William Colby, a Kansas attorney, said cases like Terri Schiavo's are horrible for the families involved but serve a common good. He represented the family of Nancy Cruzan, whose right-to-die U.S. Supreme Court case in 1990 was the last one before Schiavo to attract such attention. The family battled the state of Missouri for the right to withdraw treatment from the young woman, who was in a vegetative state from an auto accident.

"These cases make the rest of us talk about something we don't really normally talk about," said Mr. Colby, who will give a free public lecture on end-of-life topics at 1 p.m. Sunday in Chatham College's Buhl Hall. "If you start the conversation, it leads to other discussions, and you talk through what you think about medical treatment, when it should be used, what purpose should be served.

"If you have that talk well in advance of an illness, giving the people you love some kind of idea of your attitudes, that's a gift."

Dr. Robert Arnold, chief of UPMC's palliative care program, said physicians are receiving more education than ever on how to talk to family members about such critical issues and how to ease away from prolonged and unnecessary treatment of patients. Such decisions are not always clear-cut, however, increasing the need for family discussions beforehand.

"For most people, cases like Schiavo's are easy because they know what their loved ones would want," Dr. Arnold said. "The tougher cases are ones where it's not clear if someone's going to get better."

The Schiavo case spurred legislative proposals in 11 states that, if enacted, would make it harder to remove feeding tubes from patients like Terri Schiavo, according to Charles Sabatino, an American Bar Association official who also is president of the advocacy group Americans for Better Care of the Dying. Under the proposed statutes, tubes could be withheld from an unconscious or incapable person only if the patient wrote in advance that he or she did not want them used in terminal situations.

Mr. Sabatino called the measures "Schiavo backlash" bills, which he said politicians may be reluctant to pursue.

"The fact that none of these has passed suggests politicians are being circumspect and cautious about where they go with this," he said, since post-Schiavo opinion polls reflected criticism of the government officials who involved themselves in her case.

Pennsylvania has not had such a legislative proposal, but it has a bill pending that could establish priorities for who makes a decision on behalf of an incapacitated person, if no one has been named. It also has a governor's task force nearing completion of a report that will provide recommendations on how the state can expand use of advance directives, hospices, palliative care and other improvements sought by end-of-life specialists.

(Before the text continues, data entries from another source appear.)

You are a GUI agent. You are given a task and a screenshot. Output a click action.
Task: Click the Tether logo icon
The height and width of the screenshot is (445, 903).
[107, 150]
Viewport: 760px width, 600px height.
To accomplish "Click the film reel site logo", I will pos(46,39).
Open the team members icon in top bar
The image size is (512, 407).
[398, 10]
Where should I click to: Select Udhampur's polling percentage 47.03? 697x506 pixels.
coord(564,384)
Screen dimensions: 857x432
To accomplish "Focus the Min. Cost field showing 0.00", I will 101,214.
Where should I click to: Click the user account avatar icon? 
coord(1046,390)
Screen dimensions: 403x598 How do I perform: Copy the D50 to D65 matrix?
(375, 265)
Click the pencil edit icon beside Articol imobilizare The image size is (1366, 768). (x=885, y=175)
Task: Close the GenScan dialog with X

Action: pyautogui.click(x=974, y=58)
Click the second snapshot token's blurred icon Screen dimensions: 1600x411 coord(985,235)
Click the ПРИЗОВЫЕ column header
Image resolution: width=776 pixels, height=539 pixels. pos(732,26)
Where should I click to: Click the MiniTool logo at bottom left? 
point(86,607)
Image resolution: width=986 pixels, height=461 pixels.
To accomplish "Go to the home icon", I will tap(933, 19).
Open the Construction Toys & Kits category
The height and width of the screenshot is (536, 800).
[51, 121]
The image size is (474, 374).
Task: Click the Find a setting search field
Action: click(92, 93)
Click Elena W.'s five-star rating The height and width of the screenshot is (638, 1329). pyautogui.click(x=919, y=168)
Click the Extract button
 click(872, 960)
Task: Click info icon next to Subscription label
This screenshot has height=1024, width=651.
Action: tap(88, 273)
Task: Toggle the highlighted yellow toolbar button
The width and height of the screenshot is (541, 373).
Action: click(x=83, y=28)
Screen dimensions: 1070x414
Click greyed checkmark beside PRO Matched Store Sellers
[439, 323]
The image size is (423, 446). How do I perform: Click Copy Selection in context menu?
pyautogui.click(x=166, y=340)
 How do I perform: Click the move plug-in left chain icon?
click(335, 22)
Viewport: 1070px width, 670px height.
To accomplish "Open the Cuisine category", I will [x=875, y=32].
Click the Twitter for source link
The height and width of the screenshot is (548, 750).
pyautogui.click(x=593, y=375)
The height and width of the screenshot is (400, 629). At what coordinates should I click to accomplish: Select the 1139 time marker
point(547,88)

The report was initially to be completed two months ago, but Pennsylvania Department of Aging Chief of Staff Ivonne Gutierrez-Bucher said the complex issues require more careful writing. The aim is to establish realistic goals for both public programs and private health care providers, and they would have been needed regardless of Terri Schiavo's manner of death, she said.

"It's a culture change issue," Ms. Gutierrez-Bucher said. "It's about educating physicians, educating consumers and educating caregivers about alternatives for dying, about making sure people's choices are respected and assuring family members get the information they need."